== Given information ==
*-*-*
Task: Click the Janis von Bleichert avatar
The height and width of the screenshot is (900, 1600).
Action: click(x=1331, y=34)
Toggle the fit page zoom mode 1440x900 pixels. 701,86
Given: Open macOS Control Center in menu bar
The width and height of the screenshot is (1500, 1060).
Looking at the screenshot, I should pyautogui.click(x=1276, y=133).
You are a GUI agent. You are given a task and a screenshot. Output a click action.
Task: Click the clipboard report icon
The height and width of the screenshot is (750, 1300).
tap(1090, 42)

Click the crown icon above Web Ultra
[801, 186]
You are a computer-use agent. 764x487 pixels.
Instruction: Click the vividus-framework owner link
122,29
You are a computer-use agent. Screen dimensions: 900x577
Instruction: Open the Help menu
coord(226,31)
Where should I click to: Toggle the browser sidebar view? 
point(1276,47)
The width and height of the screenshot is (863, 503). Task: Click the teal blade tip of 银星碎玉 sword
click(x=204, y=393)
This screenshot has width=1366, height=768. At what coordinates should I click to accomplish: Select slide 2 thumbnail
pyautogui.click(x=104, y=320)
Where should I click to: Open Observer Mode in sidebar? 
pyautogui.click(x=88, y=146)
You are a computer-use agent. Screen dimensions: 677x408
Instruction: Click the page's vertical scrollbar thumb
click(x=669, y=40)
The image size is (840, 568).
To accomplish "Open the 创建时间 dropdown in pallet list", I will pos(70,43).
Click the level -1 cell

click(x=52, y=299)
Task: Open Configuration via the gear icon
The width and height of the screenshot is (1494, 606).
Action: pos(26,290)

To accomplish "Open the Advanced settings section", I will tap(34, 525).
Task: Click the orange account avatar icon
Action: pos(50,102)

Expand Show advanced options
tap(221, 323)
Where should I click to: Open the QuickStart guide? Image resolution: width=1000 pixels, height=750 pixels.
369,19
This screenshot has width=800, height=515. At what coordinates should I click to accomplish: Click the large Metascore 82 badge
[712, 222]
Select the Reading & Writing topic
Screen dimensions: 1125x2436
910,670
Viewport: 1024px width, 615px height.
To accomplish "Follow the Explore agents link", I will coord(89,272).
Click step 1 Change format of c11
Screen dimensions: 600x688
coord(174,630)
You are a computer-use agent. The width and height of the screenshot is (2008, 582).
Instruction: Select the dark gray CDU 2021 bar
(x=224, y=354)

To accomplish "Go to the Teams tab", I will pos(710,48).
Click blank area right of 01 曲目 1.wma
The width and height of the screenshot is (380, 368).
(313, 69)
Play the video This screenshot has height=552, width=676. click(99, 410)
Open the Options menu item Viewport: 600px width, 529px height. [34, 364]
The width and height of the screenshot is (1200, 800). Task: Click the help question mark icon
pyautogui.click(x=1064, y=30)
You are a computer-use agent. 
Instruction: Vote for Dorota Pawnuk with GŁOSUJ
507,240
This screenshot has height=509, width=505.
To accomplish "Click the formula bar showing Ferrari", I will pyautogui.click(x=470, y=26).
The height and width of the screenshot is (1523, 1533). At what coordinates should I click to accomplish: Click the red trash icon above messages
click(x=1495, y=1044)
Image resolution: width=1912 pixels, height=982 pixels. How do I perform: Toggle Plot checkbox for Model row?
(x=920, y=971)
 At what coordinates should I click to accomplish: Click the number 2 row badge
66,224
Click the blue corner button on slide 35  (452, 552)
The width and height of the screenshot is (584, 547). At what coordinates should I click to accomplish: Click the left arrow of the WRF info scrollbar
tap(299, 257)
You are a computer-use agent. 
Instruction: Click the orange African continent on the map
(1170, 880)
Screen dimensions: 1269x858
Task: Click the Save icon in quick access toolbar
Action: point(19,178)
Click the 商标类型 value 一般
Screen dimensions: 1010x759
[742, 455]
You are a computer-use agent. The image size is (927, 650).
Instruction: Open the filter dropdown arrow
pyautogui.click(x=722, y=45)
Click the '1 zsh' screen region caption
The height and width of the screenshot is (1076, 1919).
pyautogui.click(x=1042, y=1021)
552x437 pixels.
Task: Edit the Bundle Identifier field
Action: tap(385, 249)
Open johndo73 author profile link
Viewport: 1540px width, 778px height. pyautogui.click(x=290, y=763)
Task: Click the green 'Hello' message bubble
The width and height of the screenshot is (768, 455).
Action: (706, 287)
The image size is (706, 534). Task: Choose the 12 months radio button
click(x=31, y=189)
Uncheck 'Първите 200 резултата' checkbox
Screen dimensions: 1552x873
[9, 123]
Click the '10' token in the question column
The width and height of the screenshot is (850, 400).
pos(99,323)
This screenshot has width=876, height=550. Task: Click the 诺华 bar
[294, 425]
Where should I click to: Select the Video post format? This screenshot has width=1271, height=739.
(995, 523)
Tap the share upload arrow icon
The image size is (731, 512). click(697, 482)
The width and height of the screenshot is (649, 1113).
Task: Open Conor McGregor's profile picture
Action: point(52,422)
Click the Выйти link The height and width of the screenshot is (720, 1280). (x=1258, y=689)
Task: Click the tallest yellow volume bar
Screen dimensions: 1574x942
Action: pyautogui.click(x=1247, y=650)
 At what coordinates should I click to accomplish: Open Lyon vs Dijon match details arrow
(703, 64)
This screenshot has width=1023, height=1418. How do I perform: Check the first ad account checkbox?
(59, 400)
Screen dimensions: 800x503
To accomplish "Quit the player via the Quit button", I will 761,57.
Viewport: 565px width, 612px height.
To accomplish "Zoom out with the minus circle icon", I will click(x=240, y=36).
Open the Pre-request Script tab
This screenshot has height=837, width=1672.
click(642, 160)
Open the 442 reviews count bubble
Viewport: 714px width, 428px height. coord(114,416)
*-*-*
== Assignment ==
The answer must consist of all the entries, copied exactly.

== Expected answer ==
Task: Click the Janis von Bleichert avatar
The height and width of the screenshot is (900, 1600).
Action: click(x=1331, y=34)
Toggle the fit page zoom mode 1440x900 pixels. 701,86
Given: Open macOS Control Center in menu bar
The width and height of the screenshot is (1500, 1060).
Looking at the screenshot, I should pyautogui.click(x=1276, y=133).
You are a GUI agent. You are given a task and a screenshot. Output a click action.
Task: Click the clipboard report icon
The height and width of the screenshot is (750, 1300).
tap(1090, 42)

Click the crown icon above Web Ultra
[801, 186]
You are a computer-use agent. 764x487 pixels.
Instruction: Click the vividus-framework owner link
122,29
You are a computer-use agent. Screen dimensions: 900x577
Instruction: Open the Help menu
coord(226,31)
Where should I click to: Toggle the browser sidebar view? 
point(1276,47)
The width and height of the screenshot is (863, 503). Task: Click the teal blade tip of 银星碎玉 sword
click(x=204, y=393)
This screenshot has width=1366, height=768. At what coordinates should I click to accomplish: Select slide 2 thumbnail
pyautogui.click(x=104, y=320)
Where should I click to: Open Observer Mode in sidebar? 
pyautogui.click(x=88, y=146)
You are a computer-use agent. Screen dimensions: 677x408
Instruction: Click the page's vertical scrollbar thumb
click(x=669, y=40)
The image size is (840, 568).
To accomplish "Open the 创建时间 dropdown in pallet list", I will pos(70,43).
Click the level -1 cell

click(x=52, y=299)
Task: Open Configuration via the gear icon
The width and height of the screenshot is (1494, 606).
Action: pos(26,290)

To accomplish "Open the Advanced settings section", I will tap(34, 525).
Task: Click the orange account avatar icon
Action: pos(50,102)

Expand Show advanced options
tap(221, 323)
Where should I click to: Open the QuickStart guide? Image resolution: width=1000 pixels, height=750 pixels.
369,19
This screenshot has width=800, height=515. At what coordinates should I click to accomplish: Click the large Metascore 82 badge
[712, 222]
Select the Reading & Writing topic
Screen dimensions: 1125x2436
910,670
Viewport: 1024px width, 615px height.
To accomplish "Follow the Explore agents link", I will coord(89,272).
Click step 1 Change format of c11
Screen dimensions: 600x688
coord(174,630)
You are a computer-use agent. The width and height of the screenshot is (2008, 582).
Instruction: Select the dark gray CDU 2021 bar
(x=224, y=354)

To accomplish "Go to the Teams tab", I will pos(710,48).
Click blank area right of 01 曲目 1.wma
The width and height of the screenshot is (380, 368).
(313, 69)
Play the video This screenshot has height=552, width=676. click(99, 410)
Open the Options menu item Viewport: 600px width, 529px height. [34, 364]
The width and height of the screenshot is (1200, 800). Task: Click the help question mark icon
pyautogui.click(x=1064, y=30)
You are a computer-use agent. 
Instruction: Vote for Dorota Pawnuk with GŁOSUJ
507,240
This screenshot has height=509, width=505.
To accomplish "Click the formula bar showing Ferrari", I will pyautogui.click(x=470, y=26).
The height and width of the screenshot is (1523, 1533). At what coordinates should I click to accomplish: Click the red trash icon above messages
click(x=1495, y=1044)
Image resolution: width=1912 pixels, height=982 pixels. How do I perform: Toggle Plot checkbox for Model row?
(x=920, y=971)
 At what coordinates should I click to accomplish: Click the number 2 row badge
66,224
Click the blue corner button on slide 35  (452, 552)
The width and height of the screenshot is (584, 547). At what coordinates should I click to accomplish: Click the left arrow of the WRF info scrollbar
tap(299, 257)
You are a computer-use agent. 
Instruction: Click the orange African continent on the map
(1170, 880)
Screen dimensions: 1269x858
Task: Click the Save icon in quick access toolbar
Action: point(19,178)
Click the 商标类型 value 一般
Screen dimensions: 1010x759
[742, 455]
You are a computer-use agent. The image size is (927, 650).
Instruction: Open the filter dropdown arrow
pyautogui.click(x=722, y=45)
Click the '1 zsh' screen region caption
The height and width of the screenshot is (1076, 1919).
pyautogui.click(x=1042, y=1021)
552x437 pixels.
Task: Edit the Bundle Identifier field
Action: tap(385, 249)
Open johndo73 author profile link
Viewport: 1540px width, 778px height. pyautogui.click(x=290, y=763)
Task: Click the green 'Hello' message bubble
The width and height of the screenshot is (768, 455).
Action: (706, 287)
The image size is (706, 534). Task: Choose the 12 months radio button
click(x=31, y=189)
Uncheck 'Първите 200 резултата' checkbox
Screen dimensions: 1552x873
[9, 123]
Click the '10' token in the question column
The width and height of the screenshot is (850, 400).
pos(99,323)
This screenshot has width=876, height=550. Task: Click the 诺华 bar
[294, 425]
Where should I click to: Select the Video post format? This screenshot has width=1271, height=739.
(995, 523)
Tap the share upload arrow icon
The image size is (731, 512). click(697, 482)
The width and height of the screenshot is (649, 1113).
Task: Open Conor McGregor's profile picture
Action: point(52,422)
Click the Выйти link The height and width of the screenshot is (720, 1280). (x=1258, y=689)
Task: Click the tallest yellow volume bar
Screen dimensions: 1574x942
Action: pyautogui.click(x=1247, y=650)
 At what coordinates should I click to accomplish: Open Lyon vs Dijon match details arrow
(703, 64)
This screenshot has width=1023, height=1418. How do I perform: Check the first ad account checkbox?
(59, 400)
Screen dimensions: 800x503
To accomplish "Quit the player via the Quit button", I will 761,57.
Viewport: 565px width, 612px height.
To accomplish "Zoom out with the minus circle icon", I will click(x=240, y=36).
Open the Pre-request Script tab
This screenshot has height=837, width=1672.
click(642, 160)
Open the 442 reviews count bubble
Viewport: 714px width, 428px height. coord(114,416)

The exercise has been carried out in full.